No hubo lágrimas ni sollozo; si penas, si suspiros.

Nos bajamos en estación Rivadavia, el día empezó a decaer. La ruta a Ciudad Universitaria era devorada por nuestros pies, que avanzaban con el ritmo de melodías vivas. Pasaron así puentes, caminos, calles, salidas, clubes, veleros recostados sobre aguas amables. Y la calma del paseo no fue interrumpida más que por algún insulto aislado, alguna risa tapada.
Yo me pregunto: ¿Qué tiene de raro ver a dos amigos bailando por Núñez al abrigo de los árboles mientras tocan una flauta traversa?

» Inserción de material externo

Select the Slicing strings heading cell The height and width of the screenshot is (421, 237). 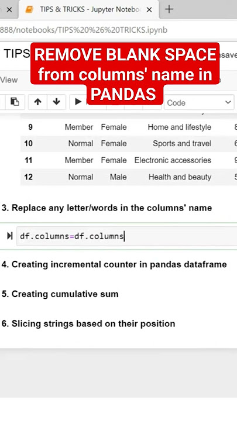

Ciudad Universitaria estaba desierta. Los tres pabellones reflejaban el mundo quieto con sus ventanales sucios. En el estacionamiento cubierto de ripio un par de coches giraban constantemente buscando una buena ubicación en la nada reinante. El sonido de la flauta se elevó aun más, al rodearse de silencio.
Nos sentamos en lo alto del pabellón II, admiramos el paisaje. Aquello era una postal, un retrato sin rostros, la melancolía en movimiento pausado. El sol caía, algodones blancos y resplandecientes llenaban de pinceladas el lienzo de azules y celestes confusos. Y las melodías tristes de Hernán cobraban fuerza, a pesar de lo tenue de su cadencia, del lento vivir del aire. La imperfección le aportaba al momento ese perfil tan humano, animal y sanguíneo. En el vibrado inconsciente de mi amigo se vislumbraba el dejo del dolor que asolaba su alma, incluso más que en las lágrimas que recorrían sus mejillas.
El día moría en el horizonte, la luna asomaba su fantasmal presencia, también el lucero, y unas pocas estrellas. Pero todo era igual de simple, igual de hermoso a la vez que implacable.
Un Picabuey se posó frente a mi banco, tenía las alas pardas y el pecho inflado por el viento sur. Su alegría cambió un poco la carga emotiva del momento. Cuando voló hacia los pastos del suelo bajo, lo seguí con la mirada. Y entonces mis ojos encontraron los tuyos. Y el corazón quiso salir a tu encuentro.
No puedo describir más. ¿Cómo podría transmitirte con palabras los momentos previos a tu llegada? ¿Acaso entenderías mis delirios, casi de enamorado, al verte, una visión, un sueño irreal que trajo luz inesperada?
Sentía el suave abrazo de lo extraño a mí alrededor, al ver tu figura recortando la Luna sepia, al sentir tu voz girando con vapores de frío intenso. Muchas cosas que quise no sucedieron, otras que no pensé, pasaron a lo lejos.
Tus palabras que se evaporaban, atrapando chispas de agua y luciérnagas invisibles. Esa voz leve, se llevaba mis letras sueltas en la noche temprana. El árbol te llamaba y fuiste, y yo te seguí, solo por verte.
Los chicos daban saltos, corrían sobre las cornisas, en balcones inventados. En lo alto los destellos de alpaca y plata se mezclaban con el tinte dorado, rojizo del sol anciano. Tus ojos de aguamarina, y suspiros que anhelaban paz.

Epifanía de una tarde solitaria. Cuando el sol se iba lentamente, y los algodones parecían pintados en el azul confuso. Las notas acariciaban nuestras almas y algunas, las más largas y cadentes, traían consigo unas pocas lágrimas melancólicas. Al final quedó la Luna opacando las estrellas y nosotros bajo su influjo.

Él, encendido en un torbellino de emociones.
Ella, hermosa y fugaz como un sueño.
Yo, perdido entre tanta belleza irreal.